During my years as a litigator, I became intimately familiar with the standard risks we routinely discuss with clients: the possibility that witness A might be more credible than witness B or that one expert’s testimony might carry more weight than another’s. These assessments, while challenging, at least make their way into our formal advice.
But there was one risk that consistently kept me awake at night—a risk brilliantly captured by financial adviser Carl Richards:
“Risk is what’s left over when you think you’ve thought of everything.”
This unseen risk terrified me because it represented the blind spots I couldn’t warn my clients about. It was the unknown variable, the unanticipated factor that could derail even the most meticulously prepared case.
The Mediation Advantage
This is where the true power of mediation reveals itself in ways many legal professionals and clients don’t fully appreciate.

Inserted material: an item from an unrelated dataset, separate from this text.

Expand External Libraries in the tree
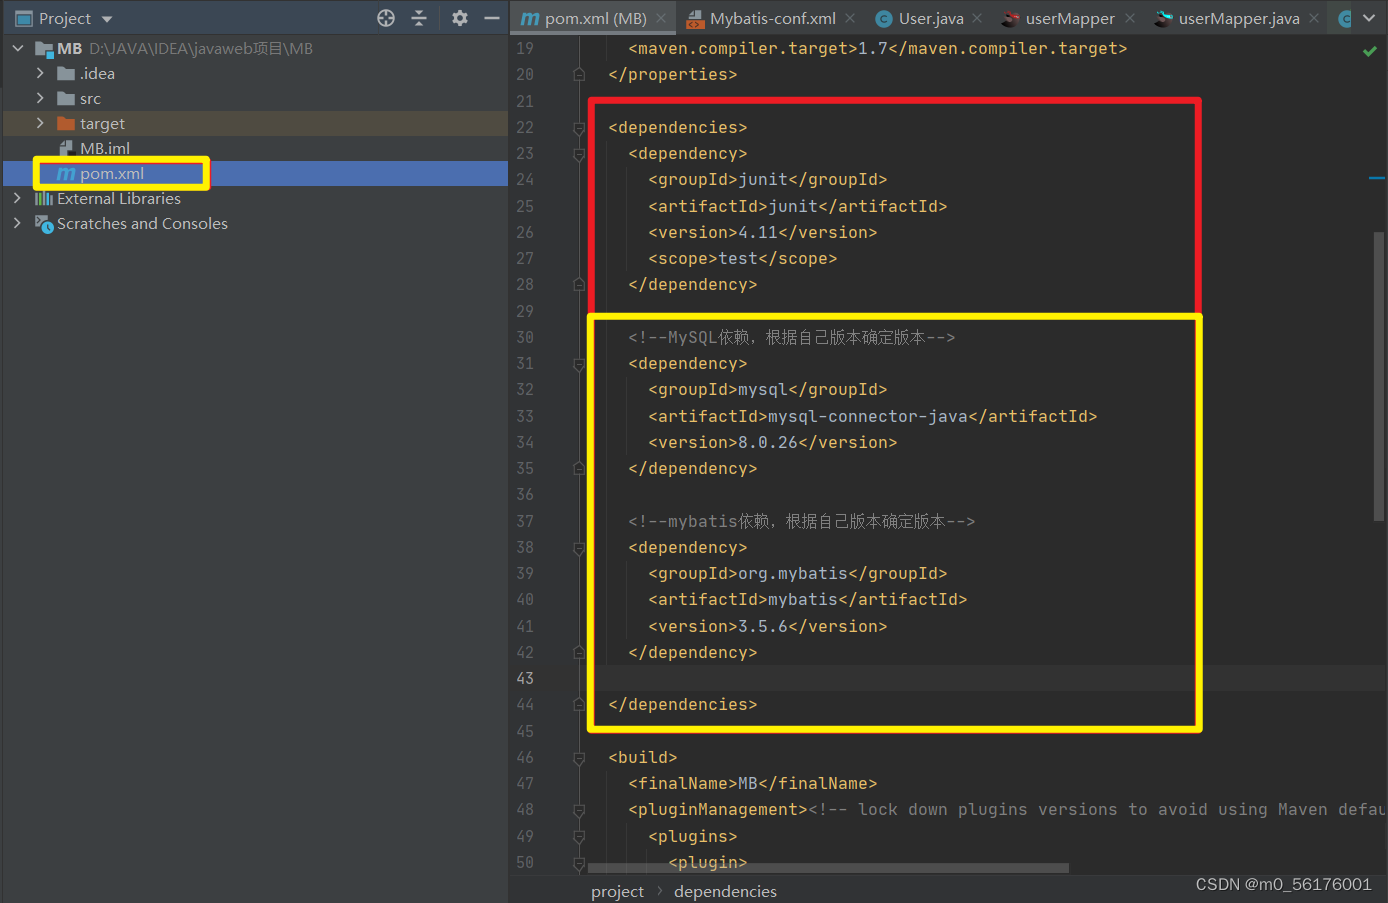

Beyond the obvious benefits of potential settlement, mediation creates a structured environment for information exchange that doesn’t exist elsewhere in the litigation process. This exchange illuminates those dangerous blind spots before they can impact the outcome of your case.
If a settlement isn’t achieved after a well-conducted mediation, both parties walk away with a dramatically enhanced understanding of the opposition’s case, strategy, and perspective. The fog of uncertainty lifts.
Perhaps Richards’ quote could be rewritten for the post-mediation landscape:
“Risk is what’s left over when you AND your opponent think you’ve thought of everything.”
When both sides have shared their perspectives in a controlled, facilitated environment, the remaining unknowns are significantly diminished—and with them, so is your client’s exposure to unexpected outcomes.
As a litigator, what are the most challenging aspects of the job that keep you up at night?